Ghost Rider: Travels on the Healing Road
- Author: Neil Peart
- Language: English
- Genre: Non-fiction, memoir
- Publisher: ECW Press
- Publication date: July 5, 2002
- Publication place: Canada
- Media type: Print (Hardback & Paperback)
- Pages: 400 p.p.
- ISBN: 1-55022-548-0
- OCLC: 49796529
- Preceded by: The Masked Rider: Cycling in West Africa
- Followed by: Traveling Music: Playing Back the Soundtrack to My Life and Times

= Ghost Rider: Travels on the Healing Road =

Book by Neil Peart

Ghost Rider: Travels on the Healing Road is a 2002 philosophical travel memoir by Neil Peart, drummer and main lyricist for the Canadian progressive rock band Rush. It chronicles Peart's long-distance motorcycle riding throughout North and Central America in the late 1990s as he contemplated his life and came to terms with his grief over the deaths of his daughter Selena in August 1997 and his common-law wife Jackie in June 1998. It was published by ECW Press.

==Story==
Peart begins his story by explaining the beginning of his travels by motorcycle from his home in Quebec to Telegraph Creek, British Columbia.
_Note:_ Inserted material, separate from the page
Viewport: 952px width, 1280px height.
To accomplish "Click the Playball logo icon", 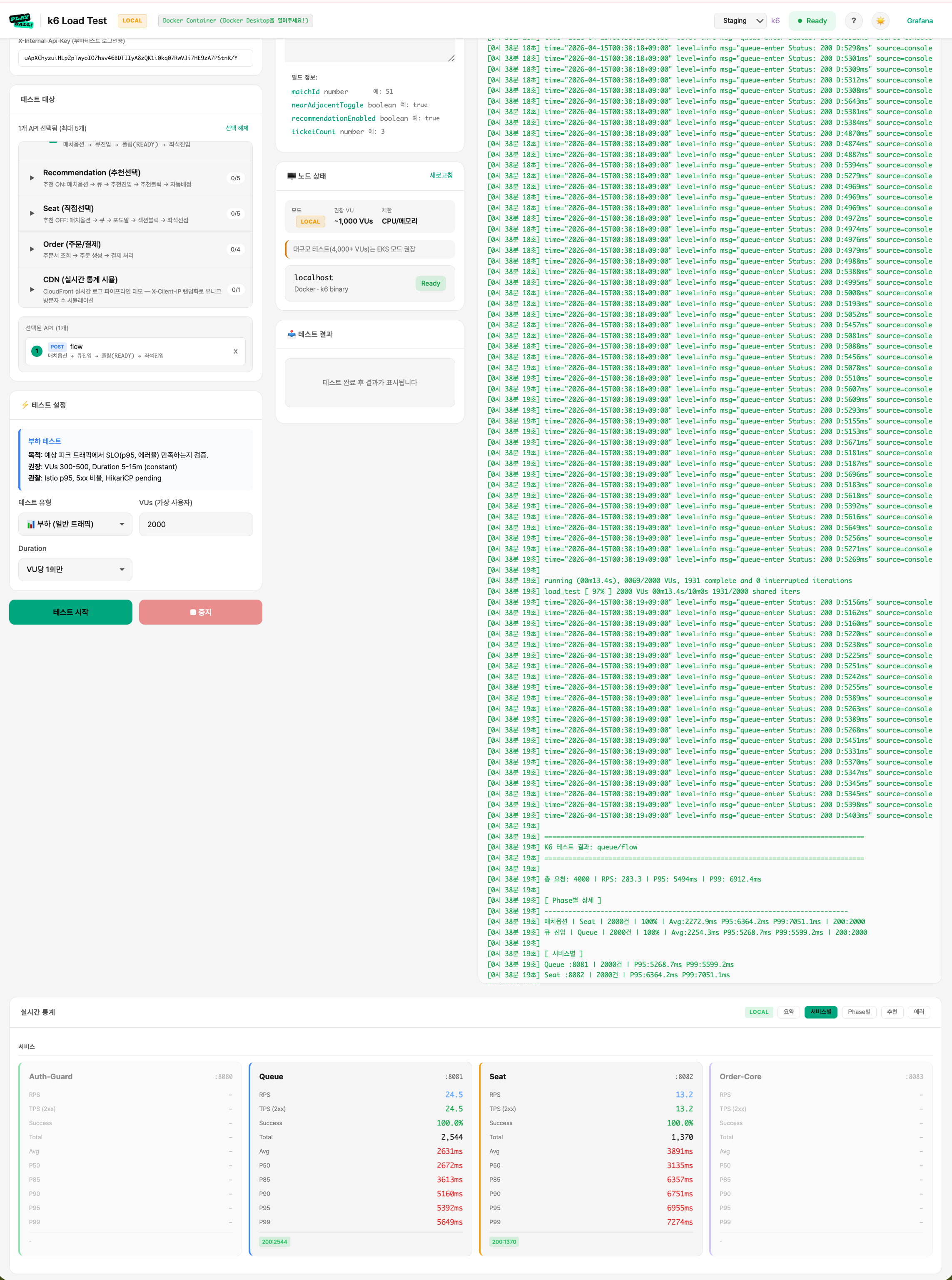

In reality he has no schedule, no restriction in time or life for that matter. In time, he finds himself traveling from Canada to Alaska and south through the United States to Mexico then to Belize. Eventually, he travels (by plane) back to his home in Canada where he continues a series of letters to his friend Brutus. He then continues his journey, which ultimately ends at his home.

===Conclusion===
The epilogue of Ghost Rider concludes with Peart summing up what has recently happened with him and his band Rush. He explains his new love for life (including his new wife Carrie) and how he had a revelation/epiphany of some sort, ultimately finding a reason to live. He explains that he found a will to also resume his career with Rush in Toronto.

==Reception==
An excerpt from chapters 1, 4, and 6 was published in the Art section of Toronto Star on July 27, 2002. The Library Journal review called the writing lyrical and the story poignant as a travel adventure and a memoir.